Cornwall’s other St Just, on the Roseland peninsula, could not be much more of a contrast with the first. No mines disfigured the verdant landscape of St Just in Roseland, no miners stanked through its lanes on their way to early core. No sounds of industry drowned out the birdsong. Moreover, while Penwith’s St Just was separated from the sea by stern and forbidding cliffs, the land descended less abruptly in Roseland’s St Just to gently kiss the creeks of the Fal estuary.

Spared from grandiose plans mooted by Admiral Boscawen in the 1700s to establish a major Government dockyard at St Just Pool next to the churchtown, the parish slumbered its way into the nineteenth century. Its greatest excitement had been in the 1540s when St Mawes Castle was built to help guard the entrance to the estuary. This had led to the expansion of the small fishing and seafaring community beside it.
In the mid-1800s about a quarter of the parish’s men were at sea or working as boatmen with another quarter making a living from fishing or oyster dredging, the oyster fishery being claimed to date from Roman times. Where there were mariners and fishermen, there were tradesmen supplying their needs. St Just in Roseland therefore had its quota of boatbuilders, sailmakers, coopers and ropers. William John Hitchings, born in 1846, was the son of a master ropemaker at St Mawes. His father was employing a couple of men and two apprentices in the 1860s, one of the apprentices being William John. William was married in 1868 to Eliza Jeffrey from Devonport, the marriage taking place in Dorset. He may well have been in the Royal Navy by then, as he was listed as a ropemaker serving on HMS Cadmas at sea in 1871.
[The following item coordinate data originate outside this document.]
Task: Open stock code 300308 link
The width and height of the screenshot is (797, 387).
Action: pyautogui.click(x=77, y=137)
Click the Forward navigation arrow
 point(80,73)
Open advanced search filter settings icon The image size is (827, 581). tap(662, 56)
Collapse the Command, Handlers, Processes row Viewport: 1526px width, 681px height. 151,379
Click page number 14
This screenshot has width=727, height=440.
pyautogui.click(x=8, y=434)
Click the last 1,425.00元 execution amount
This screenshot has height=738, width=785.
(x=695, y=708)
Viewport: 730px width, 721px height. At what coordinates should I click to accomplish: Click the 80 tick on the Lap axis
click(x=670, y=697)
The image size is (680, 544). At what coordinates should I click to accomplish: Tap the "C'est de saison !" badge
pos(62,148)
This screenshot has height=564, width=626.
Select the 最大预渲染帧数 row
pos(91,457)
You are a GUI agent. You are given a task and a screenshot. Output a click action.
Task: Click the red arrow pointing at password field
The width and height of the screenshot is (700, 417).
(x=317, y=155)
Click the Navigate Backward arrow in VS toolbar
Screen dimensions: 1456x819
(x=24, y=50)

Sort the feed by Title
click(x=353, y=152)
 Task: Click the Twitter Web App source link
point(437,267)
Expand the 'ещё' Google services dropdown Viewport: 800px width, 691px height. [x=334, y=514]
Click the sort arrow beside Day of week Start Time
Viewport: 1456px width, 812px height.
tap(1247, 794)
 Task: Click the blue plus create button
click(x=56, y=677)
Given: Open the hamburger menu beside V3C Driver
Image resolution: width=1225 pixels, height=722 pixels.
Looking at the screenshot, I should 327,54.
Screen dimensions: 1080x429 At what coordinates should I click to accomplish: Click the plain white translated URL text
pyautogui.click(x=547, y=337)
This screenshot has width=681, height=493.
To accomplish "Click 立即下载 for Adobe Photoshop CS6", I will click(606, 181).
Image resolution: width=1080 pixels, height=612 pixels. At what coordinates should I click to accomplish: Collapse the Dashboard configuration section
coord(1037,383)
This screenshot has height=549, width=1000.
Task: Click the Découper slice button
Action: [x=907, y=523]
William’s naval career included a voyage to Australia where at the time of the 1881 census he was onshore at Sydney while his ship, the HMS Emerald, was in port there. On leaving the navy William suffered some hard times as the 1891 census saw him forced to seek help on census night at Whitechapel workhouse in London’s east end. At that time his wife and family were living at Devonport. However, William had managed to rejoin them in Plymouth by 1901 and in the new century, now widowed, he returned to St Mawes.
Another resident with a connection, albeit more tenuous, to ropemaking was Johanna Scubores, who was living with her aunt, the widow of a roper, at Bohello in St Just in 1861. Johanna (and others) had considerable difficulties with her surname, which was actually the rather rare Skyburriow (from a placename meaning barns in the Cornish language). This was spelt Scuborriar in 1851, Scoborior in 1871 and Schyboyar in 1881! In the meantime Johanna had shed her tricky surname and got married, first to a gardener at St Mawes and after his death to a stone quarry labourer at Lostwithiel. She outlived her second husband as well and in 1901 was employed as a cook at the Talbot Hotel in Lostwithiel.
I wonder if the final spelling you give echoes aspirations to sound more refined and cultivated, as it has very strong German connotations. Howards End (1910) by EM Forster is a wonderful discussion, as it were, of the values of German romanticism (18th and 19th centuries) that could have filtered into Cornwall and found expression in the spelling of a name.